Recently I’ve stumbled upon a broken cache in my application written in Go. Some slices of structs got from database were
cached in memory. In the hindsight the problem is obvious - every consumer of this cache sorted these slices independently.
And since slices were cached in some cases they were sorting one and the same slice concurrently. Someone may suggest that
sorting should be done in the database with sort by, but even in the simplest case where it can be done on this level simply
adding SORT BY
clause it may be not desirable. Usually application layer is scaled much easier than the storage layer.
Only some newest databases introduce their own scalable computational nodes separate from the storage nodes. Traditionally
you may want to make your queries as lightweight as possible and move some CPU-bound postprocessing to application layer.
Also, you don’t want to query your database for one and the same information over and over. So caches are introduced to the
application layer. And here we go with DAO -> Cache -> Provider/Manager.
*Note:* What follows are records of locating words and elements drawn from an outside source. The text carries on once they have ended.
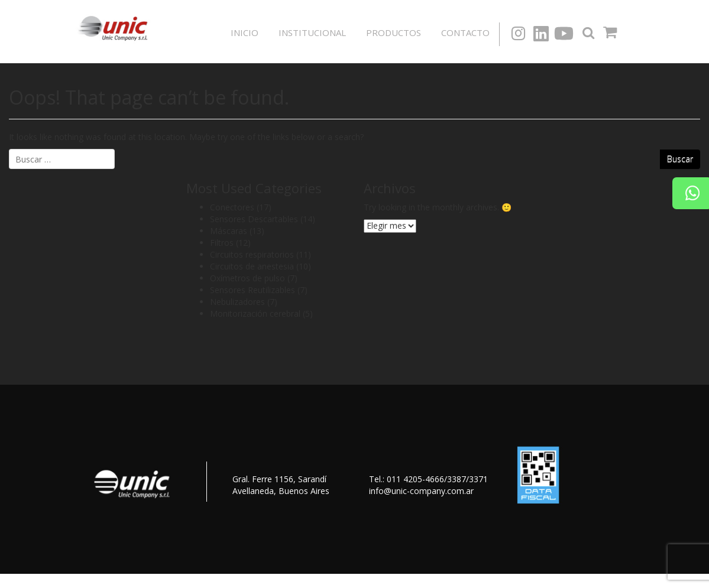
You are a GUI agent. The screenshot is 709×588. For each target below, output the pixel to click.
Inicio (244, 33)
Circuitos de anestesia (252, 266)
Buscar (680, 158)
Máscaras (228, 230)
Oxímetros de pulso (247, 278)
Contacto (465, 33)
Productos (393, 33)
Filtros (222, 242)
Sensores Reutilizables (252, 290)
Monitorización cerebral (255, 313)
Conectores (232, 207)
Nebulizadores (237, 301)
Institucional (312, 33)
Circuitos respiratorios (252, 254)
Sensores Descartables (254, 219)
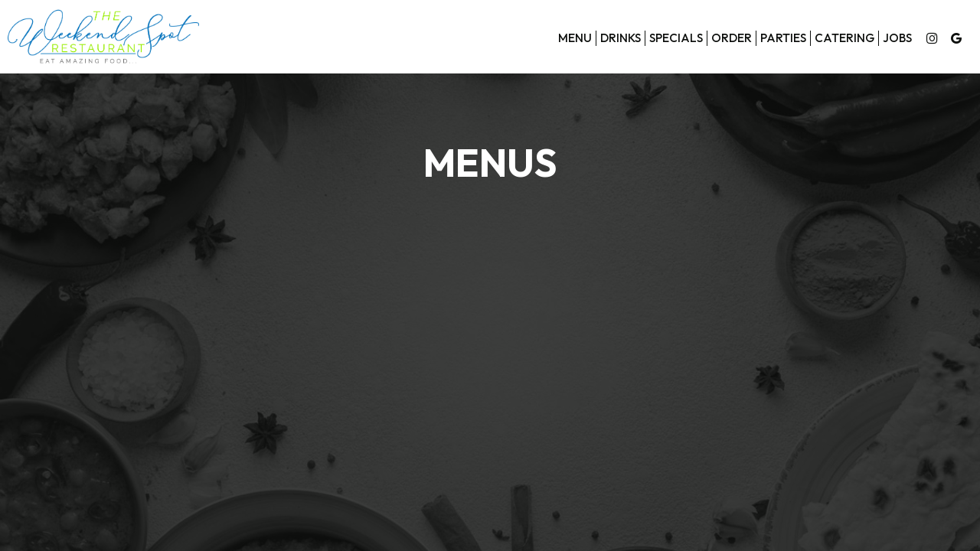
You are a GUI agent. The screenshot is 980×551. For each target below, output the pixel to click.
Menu (575, 37)
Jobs (897, 37)
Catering (844, 37)
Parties (783, 37)
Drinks (620, 37)
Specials (676, 37)
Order (731, 37)
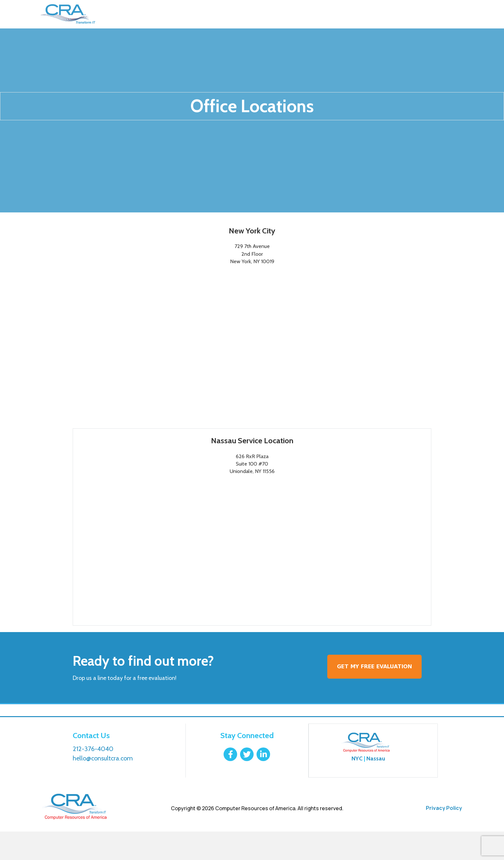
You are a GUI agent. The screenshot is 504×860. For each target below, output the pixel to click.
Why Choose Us (212, 14)
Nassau (375, 787)
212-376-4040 (435, 14)
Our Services (162, 14)
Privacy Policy (444, 836)
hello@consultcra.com (103, 787)
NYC (357, 787)
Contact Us (303, 14)
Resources (260, 14)
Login (384, 14)
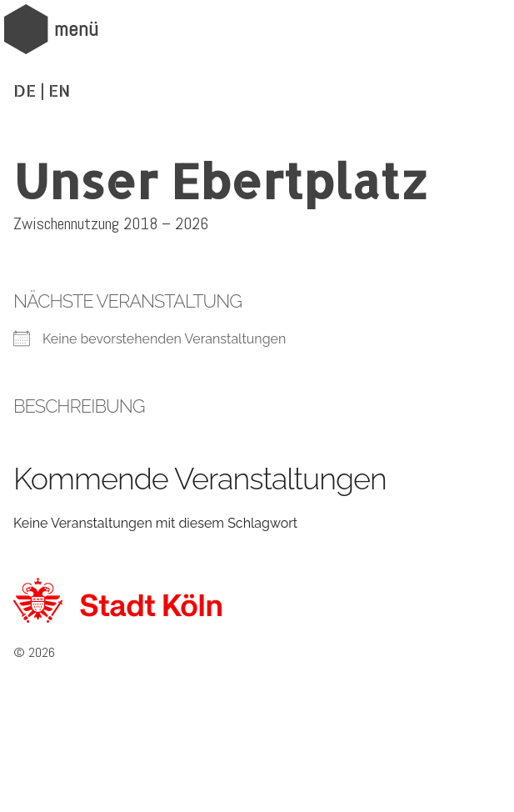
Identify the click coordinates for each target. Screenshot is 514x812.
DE (24, 90)
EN (59, 90)
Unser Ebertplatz (221, 180)
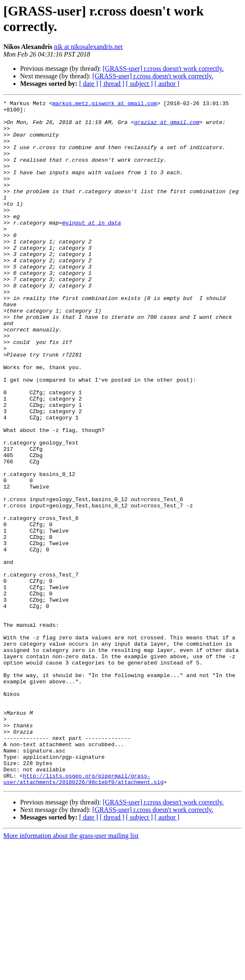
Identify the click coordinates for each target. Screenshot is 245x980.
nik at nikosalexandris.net (88, 47)
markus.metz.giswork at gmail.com (105, 104)
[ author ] (167, 83)
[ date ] (88, 83)
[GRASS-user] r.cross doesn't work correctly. (163, 68)
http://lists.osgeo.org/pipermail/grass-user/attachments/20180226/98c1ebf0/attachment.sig (83, 915)
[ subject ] (139, 83)
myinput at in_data (91, 248)
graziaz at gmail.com (167, 127)
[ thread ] (112, 83)
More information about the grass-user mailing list (71, 972)
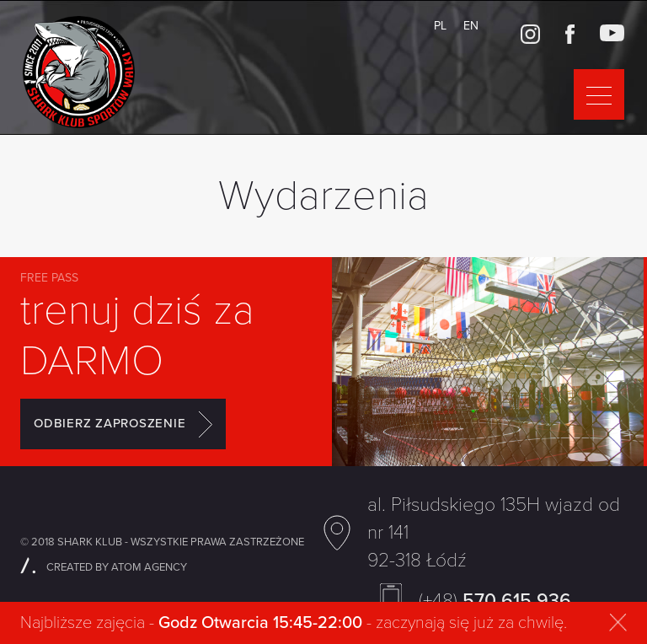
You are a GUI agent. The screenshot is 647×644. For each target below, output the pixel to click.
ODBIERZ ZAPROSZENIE (123, 424)
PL (440, 25)
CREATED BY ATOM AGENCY (104, 567)
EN (471, 25)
Here is the code that emulates this concurrent sorting of one and the same slice without database and cache layers.
package main
import (
"fmt"
"math/rand/v2"
"sort"
"sync"
)
func main() {
const size = 100
s := make([]int, size)
for i := 0; i < size; i++ {
s[i] = i
}
rand.Shuffle(size, func(i, j int) {
s[i], s[j] = s[j], s[i]
})
start := sync.WaitGroup{}
start.Add(1)
const goroutines = 10
end := sync.WaitGroup{}
end.Add(goroutines)
for i := 0; i < goroutines; i++ {
go func() {
start.Wait()
sort.Slice(s, func(i, j int) bool {
return s[i] < s[j]
})
end.Done()
}()
}
start.Done()
end.Wait()
incorrect := 0
for i := 0; i < size; i++ {
if s[i] != i {
fmt.Printf("%d instead of %d\n", s[i], i)
incorrect++
if incorrect > 10 {
return
}
}
}
}
And the results:
1 instead of 0
5 instead of 1
5 instead of 2
5 instead of 3
6 instead of 4
6 instead of 5
6 instead of 7
7 instead of 8
13 instead of 11
14 instead of 12
14 instead of 13
As you can see not only some elements of the slice are in the wrong places after this sort, but they are duplicated. This problem is easily solved moving the sort below the cache and returning already sorted slice from the cache. Not that easy solution is making the cached value immutable - you cannot simply get slices from the cache in this case.